Over the past decade there has been an unprecedented restructuring of R&D in pharma whereas building a successful biotech company is still as challenging. How can these two elements help each other?
This is a contributing post from Peter Machin, former SVP Drug Discovery at GSK.
Big Pharma has significantly contracted its in-house efforts in drug discovery. For example, pre-2006 Big Pharma in the UK employed over 1000 medicinal chemists engaged in new drug discovery. Now, the number is less than 200 and similar contractions have been seen in the rest of Europe and in the USA.
Of course, if you need to reduce both costs and risks then targeting the discovery phase is the best option in the short term. There has been no obvious decrease in overall attrition so without some compensatory action, development pipelines will run dry!
That cannot happen, and so the sector has seen a massive increase in the number of smaller organisations engaged in drug discovery. This includes academia based groups, university spin-outs and new biotechs, many of which are entirely virtual relying on CROs to do their wet work… and some CROs are even expanding to in-house discovery activities (as for example Evotec or Ergomed – covered here)!
Big Pharma has responded by creating new organisational constructs, in addition to traditional business development groups, whose task is to trawl these new “drug discovery waters” looking for new exciting opportunities to fill their emptying pipelines. Mechanisms include everything from direct funding and/or investment (often by the VC arms of Big Pharma companies), collaborations and partnerships, traditional asset in-licensing and outright purchase of the new company.
Clearly, there is a lot of money available for the right asset, franchise or company. However, the target validation has to be robust (preferably based on clinical proof of concept in Phase II study), and the commercial potential has to be strong. Getting that kind of data is the really hard part for the majority of small outfits. Costs escalate tremendously for activities after candidate selection, through preclinical development and into the early clinical phases.
The trend of the venture funds to “build their own companies” means often all of the classical VC fund money gets put to work in a few self-built companies, almost “do it yourself pharma companies”. The VCs are building these companies with world class scientists, the best intellectual property and seasoned managers – attracting the best ingredients from all over the world. Examples of such companies could be Mission Therapeutics in the UK (interviewed here) or Aprea in Sweden (biggest Scandinavian financing of the decade).
On the opposite side, the academic trying to commercialize his or her ideas through a university spin-out is being missed by this VC strategy and will die in the so-called Valley of Death. It’s also the case for companies having minor setbacks or in need of additional data to attract risk takers. Many of these young companies struggle to survive but present a tremendous opportunity to savvy investors.
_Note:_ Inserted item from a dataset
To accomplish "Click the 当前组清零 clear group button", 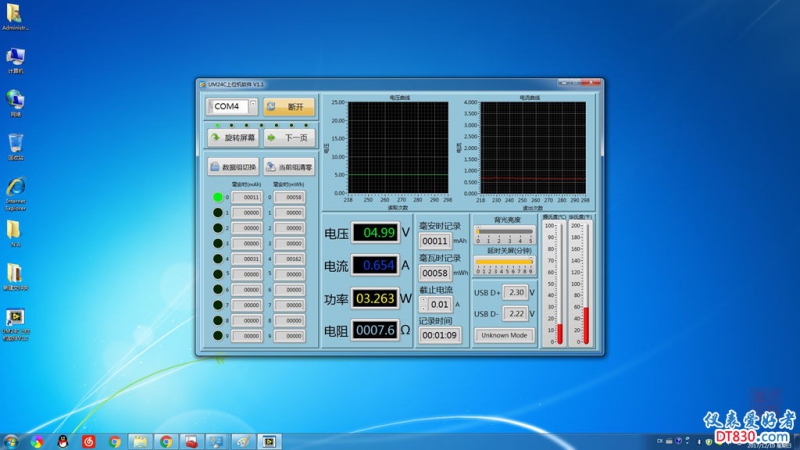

There are many opportunities which fall below the “cut-off” of probability of success for the mega-bucks in Big Pharma but which could be successful with just sufficient funds to get them through the riskiest part of development. The sector is live to these opportunities, and there are a number of mid-sized pharmas and forward-looking VCs that are out there actively seeking late-stage discovery or early-stage development assets in need of sufficient funds or collaborative effort to get their companies through the Valley of Death intact.
An example here is Pierre Fabre (interview here), the French midsized pharma company that has recently taken the plunge in announcing it has established a new Fund for Innovation focused on investing in companies with limited funds. The companies Pierre Fabre are looking for are the diamonds in the rough. Excellent science, good intellectual property but just not big enough or with enough target validation data to attract Big Pharma and just too raw to be attractive to established VCs. The Pierre Fabre vision of funding such companies and “chaperoning” them during their early phase with expertise and pharma process offers a new mechanism to help them grow.
Big Pharma’s strategy to bring many kinds of innovations forward is ultimately helping biotech companies to survive the Valley of Death. It’s also a good way for Big Pharmas to fill their pipeline at a lower price tag than the top-notch VC-founded biotechs. A win-win situation that will ultimately benefit the patients being able to access new innovative therapies.
About the Author
Peter Machin is an Independent Drug Discovery Consultant with clients in pharma, biotech, academia and VC. He spent 33 years in Big Pharma at Roche, SmithKline Beecham and most recently at GSK where he was the Senior Vice President of Discovery Research Chemistry.
Disclose: Peter is consulting for Pierre Fabre and for Mission Therapeutics.